____ Record extracts

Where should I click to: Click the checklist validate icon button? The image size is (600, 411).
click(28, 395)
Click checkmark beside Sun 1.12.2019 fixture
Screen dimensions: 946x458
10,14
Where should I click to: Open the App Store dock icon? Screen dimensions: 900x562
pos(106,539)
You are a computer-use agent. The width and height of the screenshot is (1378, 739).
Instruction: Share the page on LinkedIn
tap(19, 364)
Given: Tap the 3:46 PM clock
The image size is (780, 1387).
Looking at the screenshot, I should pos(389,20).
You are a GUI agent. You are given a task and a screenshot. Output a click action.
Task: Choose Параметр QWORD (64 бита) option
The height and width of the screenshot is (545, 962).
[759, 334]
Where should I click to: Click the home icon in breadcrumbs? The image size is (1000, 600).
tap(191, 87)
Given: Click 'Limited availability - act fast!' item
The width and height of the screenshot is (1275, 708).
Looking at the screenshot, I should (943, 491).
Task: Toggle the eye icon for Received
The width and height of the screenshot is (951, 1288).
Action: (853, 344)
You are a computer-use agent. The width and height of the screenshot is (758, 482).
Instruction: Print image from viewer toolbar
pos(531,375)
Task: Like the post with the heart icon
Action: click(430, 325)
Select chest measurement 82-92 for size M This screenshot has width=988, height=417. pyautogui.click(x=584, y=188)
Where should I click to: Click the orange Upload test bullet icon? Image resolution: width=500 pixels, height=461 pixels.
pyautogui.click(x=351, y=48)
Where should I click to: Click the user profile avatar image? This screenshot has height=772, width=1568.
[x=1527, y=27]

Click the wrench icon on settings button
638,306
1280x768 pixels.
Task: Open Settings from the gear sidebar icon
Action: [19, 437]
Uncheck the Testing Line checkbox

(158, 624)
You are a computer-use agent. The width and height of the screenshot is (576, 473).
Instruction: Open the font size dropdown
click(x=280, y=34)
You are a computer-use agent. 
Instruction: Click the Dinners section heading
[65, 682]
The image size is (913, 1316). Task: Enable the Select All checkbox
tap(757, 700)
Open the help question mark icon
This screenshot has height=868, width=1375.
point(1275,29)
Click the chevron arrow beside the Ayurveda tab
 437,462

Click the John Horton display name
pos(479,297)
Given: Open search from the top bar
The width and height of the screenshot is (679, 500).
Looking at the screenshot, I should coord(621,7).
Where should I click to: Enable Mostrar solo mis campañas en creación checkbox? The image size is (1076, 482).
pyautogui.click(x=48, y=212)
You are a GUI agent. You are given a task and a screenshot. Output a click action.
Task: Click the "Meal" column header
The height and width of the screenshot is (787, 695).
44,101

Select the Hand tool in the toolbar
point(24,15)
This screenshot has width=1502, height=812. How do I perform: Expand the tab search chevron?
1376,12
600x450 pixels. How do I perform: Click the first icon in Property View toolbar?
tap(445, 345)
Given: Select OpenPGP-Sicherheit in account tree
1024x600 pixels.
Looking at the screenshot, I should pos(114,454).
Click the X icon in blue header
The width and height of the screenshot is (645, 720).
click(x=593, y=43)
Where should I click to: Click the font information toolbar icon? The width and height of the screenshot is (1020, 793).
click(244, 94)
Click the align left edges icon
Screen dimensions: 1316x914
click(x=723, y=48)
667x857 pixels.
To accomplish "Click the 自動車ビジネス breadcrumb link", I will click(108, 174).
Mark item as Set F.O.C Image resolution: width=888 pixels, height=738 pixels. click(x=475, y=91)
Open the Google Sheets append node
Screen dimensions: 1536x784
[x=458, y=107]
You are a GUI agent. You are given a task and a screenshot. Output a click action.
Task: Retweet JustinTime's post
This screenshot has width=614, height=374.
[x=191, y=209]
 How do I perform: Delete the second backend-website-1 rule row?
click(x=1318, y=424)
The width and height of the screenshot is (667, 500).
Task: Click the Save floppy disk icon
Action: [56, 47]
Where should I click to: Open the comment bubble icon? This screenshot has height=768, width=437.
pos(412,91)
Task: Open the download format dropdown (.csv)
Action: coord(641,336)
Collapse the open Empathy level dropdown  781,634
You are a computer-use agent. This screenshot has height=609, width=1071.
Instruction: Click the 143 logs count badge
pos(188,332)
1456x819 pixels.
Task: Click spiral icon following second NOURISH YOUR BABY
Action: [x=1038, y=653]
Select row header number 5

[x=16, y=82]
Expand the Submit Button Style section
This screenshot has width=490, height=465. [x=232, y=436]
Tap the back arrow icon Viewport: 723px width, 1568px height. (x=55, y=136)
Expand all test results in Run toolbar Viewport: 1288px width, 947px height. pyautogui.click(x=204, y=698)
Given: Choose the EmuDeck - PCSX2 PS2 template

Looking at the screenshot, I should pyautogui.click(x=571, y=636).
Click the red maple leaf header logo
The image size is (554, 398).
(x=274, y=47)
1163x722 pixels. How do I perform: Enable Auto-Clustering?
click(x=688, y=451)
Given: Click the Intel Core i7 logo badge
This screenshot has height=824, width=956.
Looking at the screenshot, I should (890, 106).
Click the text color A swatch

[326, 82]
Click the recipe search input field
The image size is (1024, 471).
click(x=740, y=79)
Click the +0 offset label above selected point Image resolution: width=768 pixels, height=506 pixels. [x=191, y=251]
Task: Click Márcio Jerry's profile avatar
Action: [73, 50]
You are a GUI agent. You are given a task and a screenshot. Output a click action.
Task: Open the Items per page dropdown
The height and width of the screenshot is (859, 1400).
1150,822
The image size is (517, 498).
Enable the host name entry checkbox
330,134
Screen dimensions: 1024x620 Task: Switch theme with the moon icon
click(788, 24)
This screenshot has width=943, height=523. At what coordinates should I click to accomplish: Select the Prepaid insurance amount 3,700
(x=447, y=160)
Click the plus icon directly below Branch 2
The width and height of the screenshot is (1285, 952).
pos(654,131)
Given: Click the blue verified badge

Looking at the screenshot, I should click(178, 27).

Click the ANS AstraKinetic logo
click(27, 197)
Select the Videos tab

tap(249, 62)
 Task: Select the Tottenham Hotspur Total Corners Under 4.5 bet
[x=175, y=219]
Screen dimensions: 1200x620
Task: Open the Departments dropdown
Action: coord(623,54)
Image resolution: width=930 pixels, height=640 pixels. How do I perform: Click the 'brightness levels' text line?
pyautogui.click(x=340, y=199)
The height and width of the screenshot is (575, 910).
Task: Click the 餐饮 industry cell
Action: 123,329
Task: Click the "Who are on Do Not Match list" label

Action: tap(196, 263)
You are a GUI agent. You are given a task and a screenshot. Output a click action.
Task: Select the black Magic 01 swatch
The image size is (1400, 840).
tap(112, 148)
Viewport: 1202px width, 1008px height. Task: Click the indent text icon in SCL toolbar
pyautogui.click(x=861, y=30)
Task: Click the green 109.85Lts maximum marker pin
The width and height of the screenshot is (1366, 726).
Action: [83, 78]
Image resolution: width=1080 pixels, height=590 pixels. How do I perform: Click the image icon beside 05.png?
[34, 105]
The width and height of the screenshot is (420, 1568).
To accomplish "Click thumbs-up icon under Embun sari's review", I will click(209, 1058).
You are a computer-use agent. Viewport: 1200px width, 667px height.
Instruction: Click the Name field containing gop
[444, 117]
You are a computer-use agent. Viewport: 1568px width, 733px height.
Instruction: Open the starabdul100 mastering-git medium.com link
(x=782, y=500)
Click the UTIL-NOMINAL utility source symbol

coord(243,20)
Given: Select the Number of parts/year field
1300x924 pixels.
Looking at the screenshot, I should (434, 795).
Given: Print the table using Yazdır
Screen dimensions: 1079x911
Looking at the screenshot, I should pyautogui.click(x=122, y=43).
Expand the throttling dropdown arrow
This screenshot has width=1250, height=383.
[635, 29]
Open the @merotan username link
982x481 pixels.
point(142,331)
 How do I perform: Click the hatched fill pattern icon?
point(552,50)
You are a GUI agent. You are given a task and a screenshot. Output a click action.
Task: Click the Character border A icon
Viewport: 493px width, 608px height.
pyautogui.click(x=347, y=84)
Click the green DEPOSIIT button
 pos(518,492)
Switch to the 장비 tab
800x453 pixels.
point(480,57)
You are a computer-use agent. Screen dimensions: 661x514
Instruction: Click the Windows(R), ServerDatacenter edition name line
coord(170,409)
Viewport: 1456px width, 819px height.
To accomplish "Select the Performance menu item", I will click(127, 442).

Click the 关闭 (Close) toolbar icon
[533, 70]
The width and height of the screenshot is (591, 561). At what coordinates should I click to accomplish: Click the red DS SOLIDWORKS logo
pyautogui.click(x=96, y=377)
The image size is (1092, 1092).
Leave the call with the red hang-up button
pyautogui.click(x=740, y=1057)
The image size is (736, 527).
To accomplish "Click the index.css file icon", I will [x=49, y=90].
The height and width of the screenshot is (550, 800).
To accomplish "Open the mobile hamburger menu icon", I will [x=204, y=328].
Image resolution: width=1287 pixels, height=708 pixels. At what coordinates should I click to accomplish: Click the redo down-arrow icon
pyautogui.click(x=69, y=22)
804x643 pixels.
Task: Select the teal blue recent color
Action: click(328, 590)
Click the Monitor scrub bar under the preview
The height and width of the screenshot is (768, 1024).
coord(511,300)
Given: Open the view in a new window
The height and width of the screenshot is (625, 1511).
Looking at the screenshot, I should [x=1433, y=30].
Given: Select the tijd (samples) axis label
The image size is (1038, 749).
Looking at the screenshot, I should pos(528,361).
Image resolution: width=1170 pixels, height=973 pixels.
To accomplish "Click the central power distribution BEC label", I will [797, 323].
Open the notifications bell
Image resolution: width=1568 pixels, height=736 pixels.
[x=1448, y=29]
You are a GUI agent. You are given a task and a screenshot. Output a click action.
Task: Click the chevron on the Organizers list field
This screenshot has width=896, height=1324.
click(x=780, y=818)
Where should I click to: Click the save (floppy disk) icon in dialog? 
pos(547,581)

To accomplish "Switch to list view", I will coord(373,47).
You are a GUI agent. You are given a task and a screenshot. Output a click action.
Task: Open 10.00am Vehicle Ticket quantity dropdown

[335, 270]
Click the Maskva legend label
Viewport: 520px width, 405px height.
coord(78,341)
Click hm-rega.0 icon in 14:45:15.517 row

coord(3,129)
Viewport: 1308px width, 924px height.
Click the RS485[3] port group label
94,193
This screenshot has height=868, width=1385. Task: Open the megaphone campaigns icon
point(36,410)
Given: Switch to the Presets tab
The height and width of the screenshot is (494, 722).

________

§ **Problem requirements**
Look through the material above and print exactly the lines from the one containing "Where should I click to: Enable" to the one containing "Given: Select OpenPGP-Sicherheit", both included, and nothing more.

§ **Task result**
Where should I click to: Enable Mostrar solo mis campañas en creación checkbox? The image size is (1076, 482).
pyautogui.click(x=48, y=212)
You are a GUI agent. You are given a task and a screenshot. Output a click action.
Task: Click the "Meal" column header
The height and width of the screenshot is (787, 695).
44,101

Select the Hand tool in the toolbar
point(24,15)
This screenshot has width=1502, height=812. How do I perform: Expand the tab search chevron?
1376,12
600x450 pixels. How do I perform: Click the first icon in Property View toolbar?
tap(445, 345)
Given: Select OpenPGP-Sicherheit in account tree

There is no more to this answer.